GIABA engages media, law enforcement, judiciary, financial institutions, DNFBPs, youth, women, and CSOs—not just journalists—for effective outcomes.

Nigeria’s AML/CFT Challenges

Predicate offenses like drug trafficking (e.g., NDLEA’s 227kg seizures worth N2.5bn in early 2012), oil bunkering (150,000-400,000 barrels/day stolen, $1bn monthly losses), corruption (fuel subsidy scams), fraud (419 scams, cybercrimes), human trafficking, and arms smuggling fuel ML/TF. Cash smuggling via airports persists despite declarations.

Unemployment (24%), poverty (70%), inequality enable crime glorification. Nigeria’s financial sector, with 21 banks at 40.3% GDP, sees high remittances ($20.6bn, 8.7% GDP) needing monitoring. Despite NFIU’s 5,000+ CTRs/4,000+ STRs, prosecutions lag due to capacity gaps, slow justice, and weak implementation.

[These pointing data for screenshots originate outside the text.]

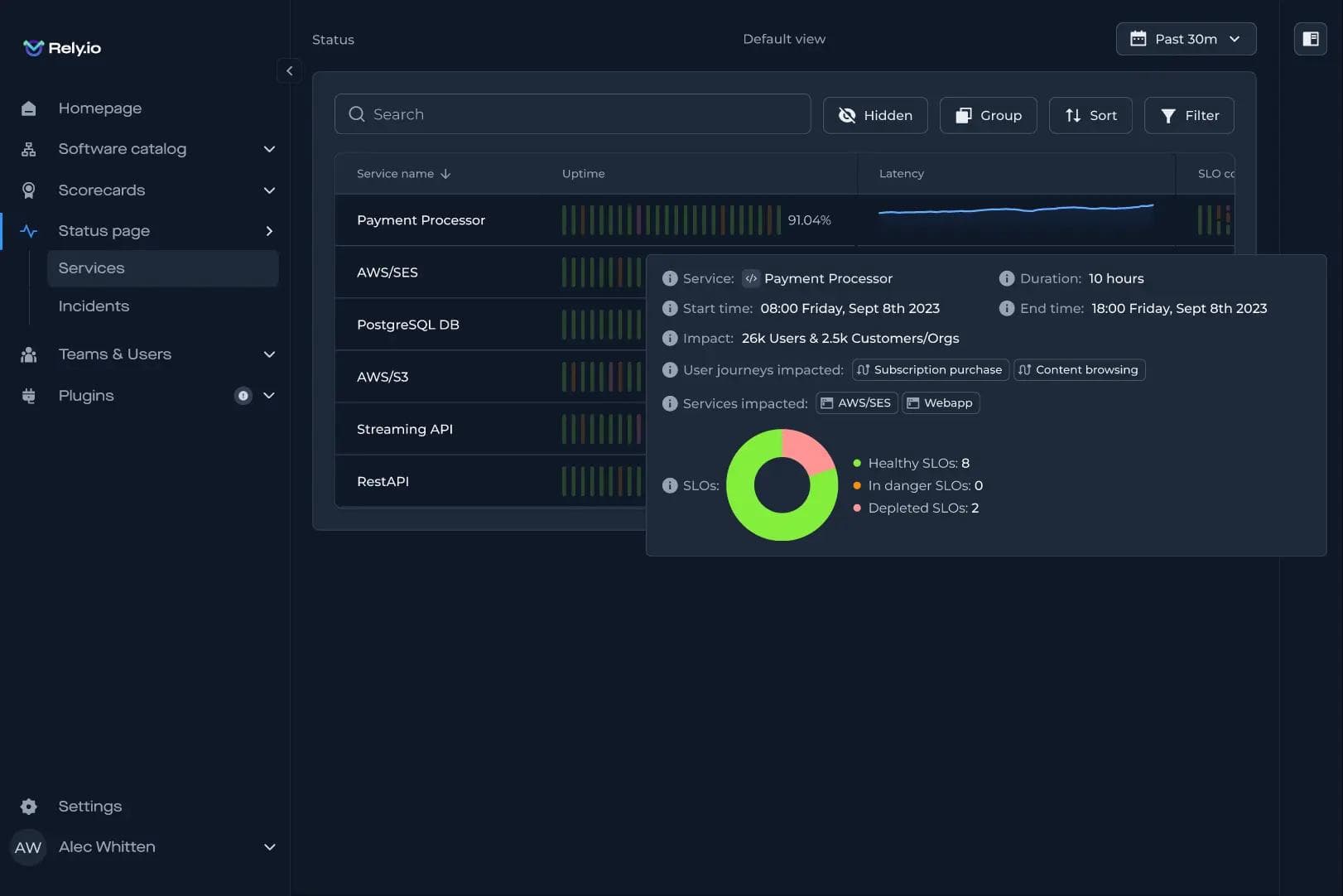Click the Plugins plug icon

(29, 396)
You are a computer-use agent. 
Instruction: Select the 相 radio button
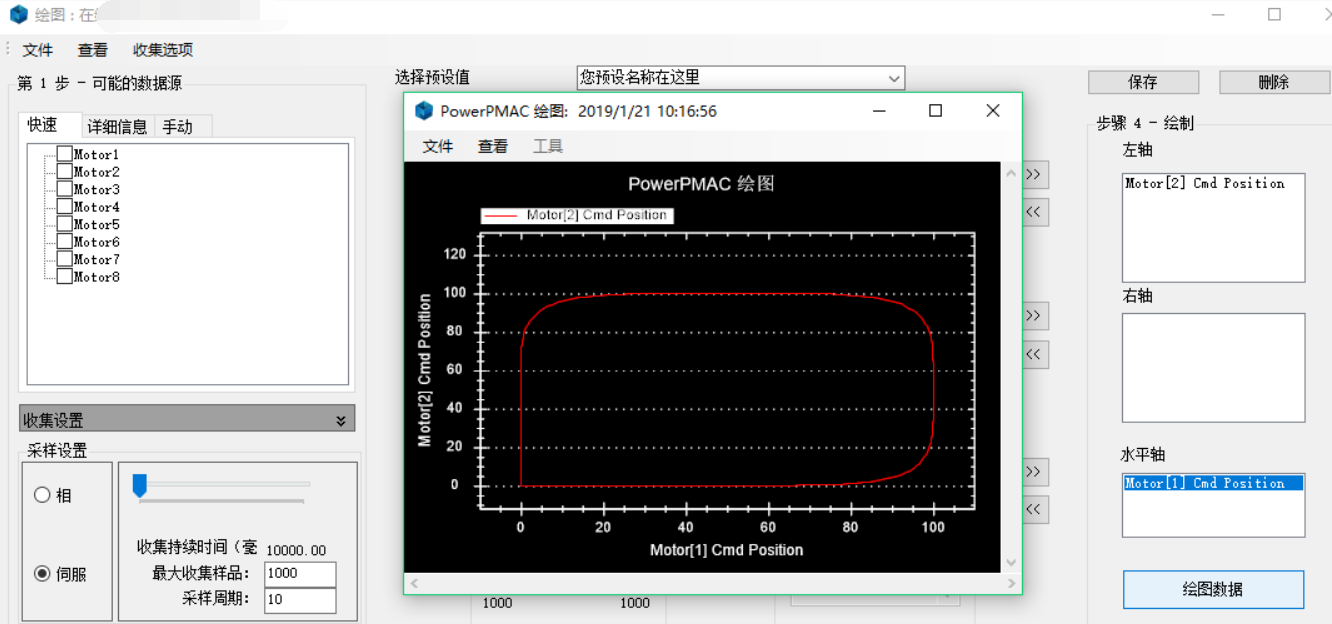click(42, 494)
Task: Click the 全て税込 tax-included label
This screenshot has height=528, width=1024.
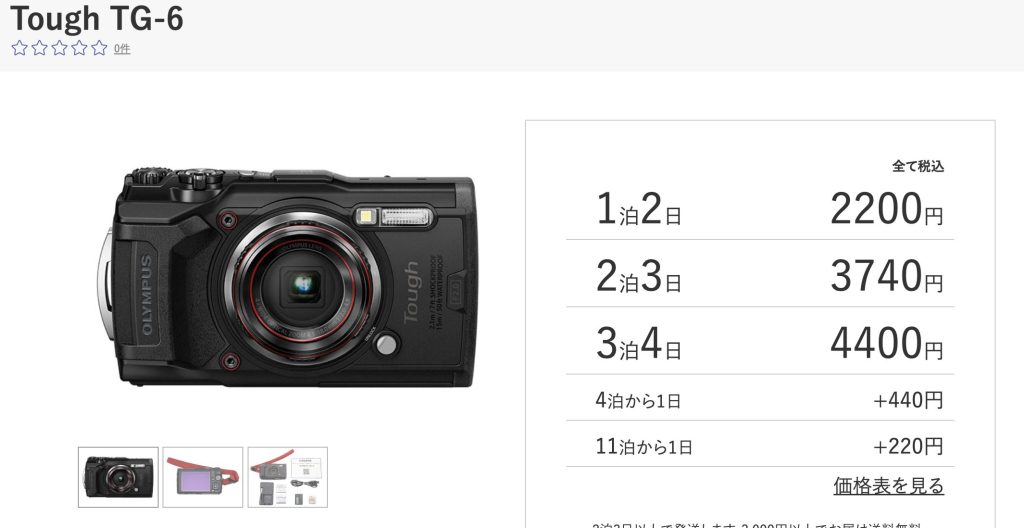Action: [918, 166]
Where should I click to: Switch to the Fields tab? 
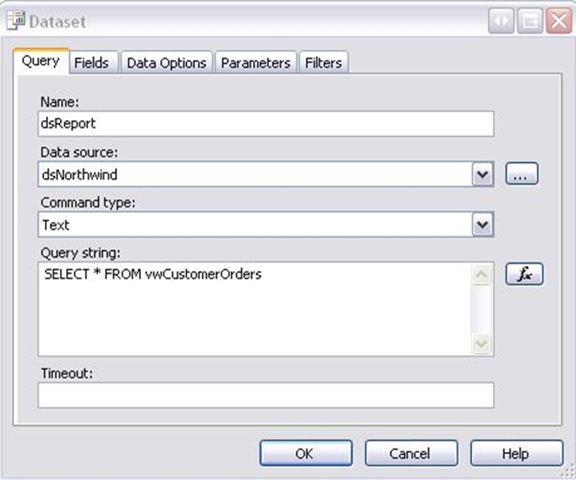[91, 63]
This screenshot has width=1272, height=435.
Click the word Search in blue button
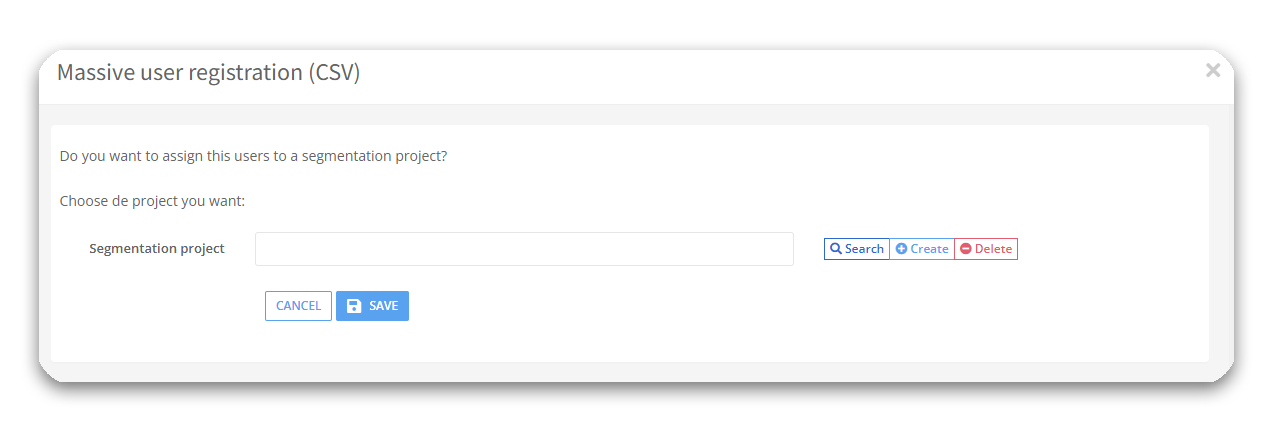coord(864,249)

Nigeria exited some FATF issues but remains high-risk; GIABA continues support.

Broader Implications

Collaboration is vital as crimes evolve with technology and borders. Media’s role in education and investigation is key, alongside multi-stakeholder training. Success demands strong institutions, national buy-in, and public vigilance to protect economies and security.